§ **ОТРЫВОК ТЕКСТА**:
С помощью Нернста, Рубенса и Варбурга — ведущих берлинских ученых, членов Прусской академии наук (всех их Эйнштейн упоминал в письме Цангеру о Сольвеевском конгрессе) — Планк составил прошение в министерство образования; все четверо подписали этот длинный, написанный от руки документ. Документ представлял Эйнштейна как ученого, действительно достойного всевозможных почестей со стороны государства, несмотря даже на то, что имел швейцарское подданство, был евреем и категорически отказывался от принятия германского гражданства.
Эйнштейн испытывал некоторые опасения — будут ли у него и впредь появляться, как бы по заказу, новые идеи. Он даже сравнивал себя с курицей, от которой ожидают яиц; между тем много позже он заметил, хотя и в другой связи, что «все идеи от бога». Кроме того, он по-прежнему не доверял германскому милитаризму, но предложение было слишком уж соблазнительным, и в апреле 1914 г. Эйнштейн с семьей покинул традиционно нейтральную Швейцарию и переехал в Берлин. Он достиг вершины своей карьеры и был известен ученым всего мира. Правда, его еще не знали широкие круги общественности.
8. ОТ «PRINCIPIA» К ПРИНСИПИ[18]
Летом 1914 г. Милева с детьми уехала в Цюрих. Эйнштейн остался в Берлине. Фактически это было завершением их совместной жизни.
В августе началась первая мировая война. Желая добиться скорой победы, немцы совершили быстрый обходный маневр и преднамеренно нарушили нейтралитет Бельгии, что в те далекие времена многие сочли вершиной варварства. Но желаемый блицкриг так и не состоялся. Бои продолжались до ноября 1918 г. и унесли миллионы человеческих жизней. Волна шовинистического угара захлестнула обе сражающиеся стороны. Ученый шел воевать против ученого, интеллигент против интеллигента, проявляя при этом не свойственную, казалось бы, образованным людям кровожадность. Это было потрясением для Таких умов, как Бертран Рассел в Англии и Эйнштейн в Германии. Чтобы смягчить неблагоприятный психологический эффект, произведенный вторжением в Бельгию, в Германии была затеяна публикация манифеста «К культурному миру». В нем отрицалась какая-либо вина германского милитаризма, который был представлен движимым самыми высокими побуждениями спасителем немецкой культуры. Манифест подписали девяносто три представителя германской интеллигенции, и в том числе Планк. Мир ответил на него волной негодования.

§ **ЗАПИСАННЫЕ ДАННЫЕ**:
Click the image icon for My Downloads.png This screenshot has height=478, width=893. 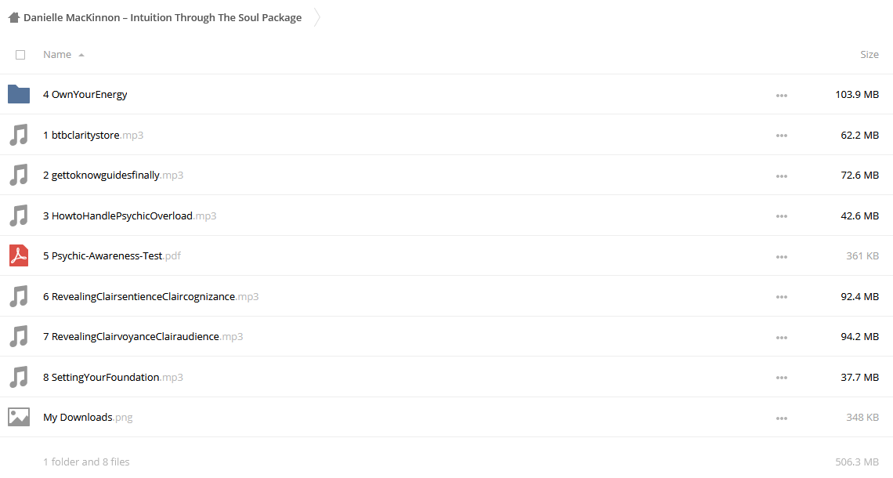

§ **ЗАДАНИЯ**:
**A.** Ответь на вопросы по отрывку об Эйнштейне, каждый ответ дай на отдельной строке с той же пометкой.
(i) Кто вместе с Планком подписал прошение в министерство образования?
(ii) Когда Эйнштейн с семьей переехал в Берлин?
(iii) Сколько представителей германской интеллигенции подписали манифест «К культурному миру»?
**B.** Повтори дословно фрагмент отрывка об Эйнштейне от слов «Эйнштейн испытывал некоторые» до слов «широкие круги общественности.» включительно.
**C.** Продолжи отрывок об Эйнштейне и начале Первой мировой войны, начав сразу после его последнего предложения.

§ **СПИСОК ОТВЕТОВ**:
**A.**
(i) Нернст, Рубенс и Варбург.
(ii) В апреле 1914 г.
(iii) Девяносто три.

**B.**
Эйнштейн испытывал некоторые опасения — будут ли у него и впредь появляться, как бы по заказу, новые идеи. Он даже сравнивал себя с курицей, от которой ожидают яиц; между тем много позже он заметил, хотя и в другой связи, что «все идеи от бога». Кроме того, он по-прежнему не доверял германскому милитаризму, но предложение было слишком уж соблазнительным, и в апреле 1914 г. Эйнштейн с семьей покинул традиционно нейтральную Швейцарию и переехал в Берлин. Он достиг вершины своей карьеры и был известен ученым всего мира. Правда, его еще не знали широкие круги общественности.

**C.**
Позднее Эйнштейн говорил, что ему как швейцарскому подданному не предлагали подписать этот манифест. Как бы то ни было, он все равно не поставил бы под ним свою подпись. Он сразу же поддержал профессора Георга Николаи, который, проявив большое мужество, в ответ на призыв «К культурному миру» начал подготовку «Воззвания к европейцам». Этот документ, в составлении которого, по свидетельству Николаи, Эйнштейн принимал непосредственное участие, выступал с резким протестом против предыдущего манифеста и призывал ученых воюющих государств к сотрудничеству во имя будущего Европы. В «Воззвании» предлагалось создать Лигу европейцев. Лишь четыре человека отважились подписать его. Двое из них были Николаи и Эйнштейн.
Эйнштейн не принял никакого участия в войне. Он вносил посильную лепту в дело мира и с мучительным напряжением углублялся в свои исследования. Когда-то в Бюро патентов он с виноватым видом урывал время для своих вычислений. И теперь, спокойно работая в Берлине, в то время как вся Европа истекала кровью, Эйнштейн по-прежнему не мог избавиться от чувства вины.
Здесь мы на время оставим эту тему, чтобы рассказать о работе Эйнштейна по общей теории относительности, поскольку, при всей своей космической отвлеченности, она самым странным образом оказалась связанной с войной. Однако не будем торопиться: ведь эта теория была сотворена не в один день.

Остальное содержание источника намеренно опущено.